OGG1 Cleavage Activity Is Decreased in the Absence of POLB Expression (A) HeLa cells were transfected with siRNA, and lysates were analyzed for OGG1 expression 72 hr later. (B) Schematic model for in vitro OGG1 assay. Briefly, protein was isolated from transfected cells. The DNA substrate is a 23 base oligonucleotide containing 8-oxoG at its 11th base, labeled with ³²P at its 5′ end, and annealed to its complementary strand (containing dC at the opposite base position to the 8-oxoG). Upon cleavage of the substrate by the OGG1 enzyme, the oligonucleotides were electrophoresed on a denaturing PAGE gel, followed by autoradiography. (C) HeLa cells were transfected with either control, POLB, or OGG1 siRNA and incubated with an oligonucleotide substrate containing 8-oxoG, as described above. The oligonucleotides were electrophoresed and a 10 base fragment (labeled cleavage product) was revealed in addition to the original 23 base oligonucleotide. Autoradiography revealed that in the absence of POLB expression, cleavage of the 8-OHdG lesion was significantly decreased. (D) HeLa cells were transfected with siRNA, and cell lysates were analyzed 72 hr later. OGG1 expression was suppressed by POLB siRNA but rescued by combined silencing of POLB and CHIP. (E) Cell lysates from HeLa cells were transfected with siRNA and, after 48 hr, cells were treated with MG132 (50 μM). Lysates were analyzed 18 hr later by western blotting.
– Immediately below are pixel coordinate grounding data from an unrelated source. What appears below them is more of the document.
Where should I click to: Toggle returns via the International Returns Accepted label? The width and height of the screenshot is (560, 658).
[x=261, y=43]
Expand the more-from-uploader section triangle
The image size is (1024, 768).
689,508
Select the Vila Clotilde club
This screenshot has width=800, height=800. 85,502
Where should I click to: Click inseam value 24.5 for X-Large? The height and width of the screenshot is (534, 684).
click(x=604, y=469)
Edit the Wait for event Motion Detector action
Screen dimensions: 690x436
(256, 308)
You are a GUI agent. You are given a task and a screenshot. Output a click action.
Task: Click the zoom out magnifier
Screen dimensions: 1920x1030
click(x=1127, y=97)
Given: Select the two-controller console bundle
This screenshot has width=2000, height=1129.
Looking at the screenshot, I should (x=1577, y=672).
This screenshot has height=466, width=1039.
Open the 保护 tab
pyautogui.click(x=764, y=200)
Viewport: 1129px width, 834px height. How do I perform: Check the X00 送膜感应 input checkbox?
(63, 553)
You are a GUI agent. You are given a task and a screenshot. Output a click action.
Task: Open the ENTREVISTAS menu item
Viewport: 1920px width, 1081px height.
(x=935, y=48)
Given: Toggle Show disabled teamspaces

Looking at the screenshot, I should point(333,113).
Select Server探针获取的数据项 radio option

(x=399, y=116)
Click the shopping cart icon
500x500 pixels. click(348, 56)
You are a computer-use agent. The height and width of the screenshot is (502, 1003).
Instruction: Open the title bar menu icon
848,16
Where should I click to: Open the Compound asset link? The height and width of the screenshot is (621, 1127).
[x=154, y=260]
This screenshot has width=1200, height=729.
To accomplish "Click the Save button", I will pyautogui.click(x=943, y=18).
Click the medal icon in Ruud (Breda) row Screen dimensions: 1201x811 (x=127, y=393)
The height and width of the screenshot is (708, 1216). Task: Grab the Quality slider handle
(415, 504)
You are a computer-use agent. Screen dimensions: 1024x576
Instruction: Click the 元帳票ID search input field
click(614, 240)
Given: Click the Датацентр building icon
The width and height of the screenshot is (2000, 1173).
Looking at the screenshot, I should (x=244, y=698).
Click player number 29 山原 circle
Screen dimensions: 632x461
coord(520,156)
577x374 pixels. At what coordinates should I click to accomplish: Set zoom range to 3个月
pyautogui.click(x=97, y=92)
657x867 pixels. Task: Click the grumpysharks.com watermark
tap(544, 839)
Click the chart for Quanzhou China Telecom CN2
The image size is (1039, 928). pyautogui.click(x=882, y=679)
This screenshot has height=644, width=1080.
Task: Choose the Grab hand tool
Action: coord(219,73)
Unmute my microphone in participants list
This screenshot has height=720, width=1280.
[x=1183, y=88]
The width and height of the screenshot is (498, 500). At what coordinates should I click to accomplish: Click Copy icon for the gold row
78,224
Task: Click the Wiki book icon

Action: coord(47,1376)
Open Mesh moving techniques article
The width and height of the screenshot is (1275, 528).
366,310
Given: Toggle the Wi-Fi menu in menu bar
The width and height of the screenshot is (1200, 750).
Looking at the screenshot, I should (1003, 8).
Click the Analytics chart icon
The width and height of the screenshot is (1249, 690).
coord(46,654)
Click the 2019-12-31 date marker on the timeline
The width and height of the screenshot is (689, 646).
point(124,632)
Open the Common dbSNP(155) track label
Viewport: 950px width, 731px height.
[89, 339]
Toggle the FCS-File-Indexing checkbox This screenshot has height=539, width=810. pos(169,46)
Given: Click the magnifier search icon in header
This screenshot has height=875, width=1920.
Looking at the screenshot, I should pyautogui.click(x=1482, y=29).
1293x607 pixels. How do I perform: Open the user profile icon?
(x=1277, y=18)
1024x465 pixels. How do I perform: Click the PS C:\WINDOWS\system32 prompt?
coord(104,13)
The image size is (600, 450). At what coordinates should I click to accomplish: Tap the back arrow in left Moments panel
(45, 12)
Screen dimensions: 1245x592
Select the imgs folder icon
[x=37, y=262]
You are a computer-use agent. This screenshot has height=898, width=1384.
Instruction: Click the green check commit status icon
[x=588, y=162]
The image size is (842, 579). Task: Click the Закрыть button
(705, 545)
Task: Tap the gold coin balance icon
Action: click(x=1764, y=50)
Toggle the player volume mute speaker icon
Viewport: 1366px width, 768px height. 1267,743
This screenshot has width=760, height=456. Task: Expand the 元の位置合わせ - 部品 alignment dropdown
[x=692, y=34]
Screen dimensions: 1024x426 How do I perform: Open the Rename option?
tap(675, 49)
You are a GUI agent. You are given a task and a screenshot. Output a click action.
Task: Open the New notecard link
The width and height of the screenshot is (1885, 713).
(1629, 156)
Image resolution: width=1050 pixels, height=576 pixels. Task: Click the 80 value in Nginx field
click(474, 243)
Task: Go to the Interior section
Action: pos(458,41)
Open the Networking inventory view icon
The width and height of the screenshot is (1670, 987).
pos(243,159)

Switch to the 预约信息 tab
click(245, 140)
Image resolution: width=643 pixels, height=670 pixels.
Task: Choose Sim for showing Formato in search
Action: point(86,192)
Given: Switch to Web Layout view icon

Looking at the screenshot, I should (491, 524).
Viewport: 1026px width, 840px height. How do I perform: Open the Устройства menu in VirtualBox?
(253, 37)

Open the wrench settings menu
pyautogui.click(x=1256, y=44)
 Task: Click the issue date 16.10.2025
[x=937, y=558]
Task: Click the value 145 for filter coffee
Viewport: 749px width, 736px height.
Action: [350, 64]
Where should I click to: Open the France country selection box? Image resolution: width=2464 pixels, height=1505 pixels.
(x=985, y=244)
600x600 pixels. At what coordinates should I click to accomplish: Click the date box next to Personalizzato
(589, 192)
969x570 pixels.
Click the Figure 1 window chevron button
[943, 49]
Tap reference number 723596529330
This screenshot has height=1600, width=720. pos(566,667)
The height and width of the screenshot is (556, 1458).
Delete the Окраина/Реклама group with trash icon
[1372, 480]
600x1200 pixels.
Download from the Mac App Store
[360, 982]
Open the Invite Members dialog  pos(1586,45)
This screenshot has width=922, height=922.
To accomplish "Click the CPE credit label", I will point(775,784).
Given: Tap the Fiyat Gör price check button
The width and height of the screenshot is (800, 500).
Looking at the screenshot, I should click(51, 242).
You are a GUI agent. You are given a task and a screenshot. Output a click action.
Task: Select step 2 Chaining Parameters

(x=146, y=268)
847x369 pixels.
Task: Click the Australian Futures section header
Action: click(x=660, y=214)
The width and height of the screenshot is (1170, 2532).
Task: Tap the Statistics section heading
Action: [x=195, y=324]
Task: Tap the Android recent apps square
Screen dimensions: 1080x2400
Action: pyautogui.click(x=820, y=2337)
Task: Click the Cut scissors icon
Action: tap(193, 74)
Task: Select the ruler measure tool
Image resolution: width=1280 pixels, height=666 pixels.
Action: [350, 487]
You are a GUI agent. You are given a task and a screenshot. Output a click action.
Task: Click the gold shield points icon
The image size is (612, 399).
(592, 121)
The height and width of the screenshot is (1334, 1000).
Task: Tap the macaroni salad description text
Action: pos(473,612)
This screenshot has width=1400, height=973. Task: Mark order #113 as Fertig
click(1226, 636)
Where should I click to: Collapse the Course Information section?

Antibodies directed against OGG1, POLB, and β-tubulin were used to demonstrate reduction in expression of OGG1 after transfection with POLB siRNA, which was rescued by treatment with the proteasomal inhibitor MG132. See also Figure S5.

Figure 7

A Model for the Selective Effects of DNA Polymerase Inhibition in MLH1- or MSH2-Deficient Cells Oxidized DNA lesions, including 8-oxoG, can be repaired by either MSH2/MLH1-dependent processes or BER. In wild-type cells, inhibition of POLB or POLG leads to repair of these lesions by MSH2/MLH1. In the absence of MSH2, POLB is essential for 8-oxoG repair. Inhibition of POLB in MSH2-deficient cells leads to the accumulation of 8-oxoG in nuclear DNA. Cells harboring these unrepaired lesions may permanently arrest or die. These effects may be mediated by MUTYH, which in attempting to reverse C→A transversions opposite oxidized bases ultimately causes the formation of single-strand DNA breaks which in turn cause the formation of lethal double-strand DNA breaks. In cells with MLH1 deficiency, POLG inhibition leads to the accumulation of 8-oxoG in mitochondrial DNA. Again, this accumulation either becomes incompatible with viability or limits the cell's replicative potential.